_Assignment_. Give back each line of the material that contains the word "computer".

_Data shown_.

Segment Open

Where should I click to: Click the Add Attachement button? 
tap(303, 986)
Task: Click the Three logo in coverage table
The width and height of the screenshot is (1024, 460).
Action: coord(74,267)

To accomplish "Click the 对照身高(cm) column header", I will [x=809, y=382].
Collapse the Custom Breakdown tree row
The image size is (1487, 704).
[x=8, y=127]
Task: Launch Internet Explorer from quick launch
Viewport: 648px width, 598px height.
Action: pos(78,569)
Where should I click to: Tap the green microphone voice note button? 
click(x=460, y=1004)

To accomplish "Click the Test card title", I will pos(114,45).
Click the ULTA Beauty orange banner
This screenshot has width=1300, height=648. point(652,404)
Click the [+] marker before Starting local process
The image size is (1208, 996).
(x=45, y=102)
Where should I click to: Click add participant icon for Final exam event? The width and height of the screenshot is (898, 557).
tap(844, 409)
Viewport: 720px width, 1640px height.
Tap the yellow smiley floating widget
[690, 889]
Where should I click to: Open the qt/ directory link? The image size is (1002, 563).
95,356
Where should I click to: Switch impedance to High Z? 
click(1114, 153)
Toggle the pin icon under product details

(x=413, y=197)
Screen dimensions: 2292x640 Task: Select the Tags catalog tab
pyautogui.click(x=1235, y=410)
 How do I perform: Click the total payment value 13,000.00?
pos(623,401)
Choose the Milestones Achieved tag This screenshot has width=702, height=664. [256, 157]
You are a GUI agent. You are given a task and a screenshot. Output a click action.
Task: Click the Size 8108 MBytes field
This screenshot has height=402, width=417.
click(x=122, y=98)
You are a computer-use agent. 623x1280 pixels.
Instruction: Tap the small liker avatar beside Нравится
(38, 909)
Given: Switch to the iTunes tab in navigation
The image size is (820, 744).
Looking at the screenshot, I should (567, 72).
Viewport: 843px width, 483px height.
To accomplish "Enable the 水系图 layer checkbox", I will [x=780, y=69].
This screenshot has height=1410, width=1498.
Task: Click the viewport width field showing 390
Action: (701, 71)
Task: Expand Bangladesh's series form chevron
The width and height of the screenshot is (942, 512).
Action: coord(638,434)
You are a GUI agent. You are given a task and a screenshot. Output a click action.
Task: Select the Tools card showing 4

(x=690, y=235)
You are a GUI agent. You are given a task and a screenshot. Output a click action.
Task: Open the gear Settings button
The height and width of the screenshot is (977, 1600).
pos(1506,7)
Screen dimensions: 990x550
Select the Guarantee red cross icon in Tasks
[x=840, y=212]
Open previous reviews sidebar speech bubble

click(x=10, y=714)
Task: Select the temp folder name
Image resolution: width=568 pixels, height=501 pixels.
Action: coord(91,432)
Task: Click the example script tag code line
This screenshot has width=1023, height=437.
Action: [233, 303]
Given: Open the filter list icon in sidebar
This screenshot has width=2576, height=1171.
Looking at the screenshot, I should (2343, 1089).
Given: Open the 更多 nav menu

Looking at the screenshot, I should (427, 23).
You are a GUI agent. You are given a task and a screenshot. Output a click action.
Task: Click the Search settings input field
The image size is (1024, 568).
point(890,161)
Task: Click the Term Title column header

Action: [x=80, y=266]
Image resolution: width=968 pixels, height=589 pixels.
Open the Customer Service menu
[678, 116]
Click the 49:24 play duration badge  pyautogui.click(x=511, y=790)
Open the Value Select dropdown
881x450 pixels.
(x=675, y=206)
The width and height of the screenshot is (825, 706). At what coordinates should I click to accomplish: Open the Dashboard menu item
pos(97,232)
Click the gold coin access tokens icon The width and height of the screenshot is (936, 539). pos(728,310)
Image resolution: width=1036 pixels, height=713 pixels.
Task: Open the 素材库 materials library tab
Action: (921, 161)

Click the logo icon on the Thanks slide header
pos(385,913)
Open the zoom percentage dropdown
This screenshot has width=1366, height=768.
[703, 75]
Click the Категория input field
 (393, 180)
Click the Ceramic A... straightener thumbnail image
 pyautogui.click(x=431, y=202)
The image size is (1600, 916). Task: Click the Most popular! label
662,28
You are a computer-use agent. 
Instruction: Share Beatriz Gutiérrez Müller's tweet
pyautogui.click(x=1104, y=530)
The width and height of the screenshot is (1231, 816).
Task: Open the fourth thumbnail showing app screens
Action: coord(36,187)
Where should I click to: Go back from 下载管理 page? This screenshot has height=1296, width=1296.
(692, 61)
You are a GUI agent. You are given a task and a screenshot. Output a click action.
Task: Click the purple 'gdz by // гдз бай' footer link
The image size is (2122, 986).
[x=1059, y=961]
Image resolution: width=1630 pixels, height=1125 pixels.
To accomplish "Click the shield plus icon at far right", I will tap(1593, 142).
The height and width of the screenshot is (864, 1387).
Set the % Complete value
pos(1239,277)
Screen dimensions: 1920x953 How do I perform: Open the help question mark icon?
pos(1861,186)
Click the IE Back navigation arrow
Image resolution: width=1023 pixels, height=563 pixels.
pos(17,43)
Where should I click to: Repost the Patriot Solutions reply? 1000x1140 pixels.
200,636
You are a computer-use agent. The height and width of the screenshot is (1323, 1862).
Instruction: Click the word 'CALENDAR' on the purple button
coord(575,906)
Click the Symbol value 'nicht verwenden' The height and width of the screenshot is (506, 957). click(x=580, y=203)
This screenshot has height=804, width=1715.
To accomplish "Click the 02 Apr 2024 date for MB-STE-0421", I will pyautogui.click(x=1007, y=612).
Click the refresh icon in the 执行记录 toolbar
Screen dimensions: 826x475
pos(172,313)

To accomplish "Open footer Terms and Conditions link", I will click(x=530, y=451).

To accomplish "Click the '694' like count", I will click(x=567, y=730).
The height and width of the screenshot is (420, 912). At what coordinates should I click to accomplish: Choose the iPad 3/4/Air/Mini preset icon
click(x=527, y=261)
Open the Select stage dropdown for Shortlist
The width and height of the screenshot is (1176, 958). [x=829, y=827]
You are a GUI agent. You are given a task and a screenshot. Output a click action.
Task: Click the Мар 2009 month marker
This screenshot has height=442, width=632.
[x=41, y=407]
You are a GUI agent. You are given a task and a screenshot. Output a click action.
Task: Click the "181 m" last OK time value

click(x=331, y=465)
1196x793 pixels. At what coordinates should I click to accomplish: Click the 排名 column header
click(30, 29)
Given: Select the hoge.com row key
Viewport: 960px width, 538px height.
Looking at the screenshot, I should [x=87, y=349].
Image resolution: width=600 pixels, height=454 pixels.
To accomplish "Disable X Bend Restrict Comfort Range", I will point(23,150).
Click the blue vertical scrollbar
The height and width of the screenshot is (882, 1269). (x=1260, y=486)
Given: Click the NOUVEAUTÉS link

Segment Closed

_Task answer_.
You are a computer-use agent. 623x1280 pixels.
You are a computer-use agent. 
You are a computer-use agent. The height and width of the screenshot is (1323, 1862).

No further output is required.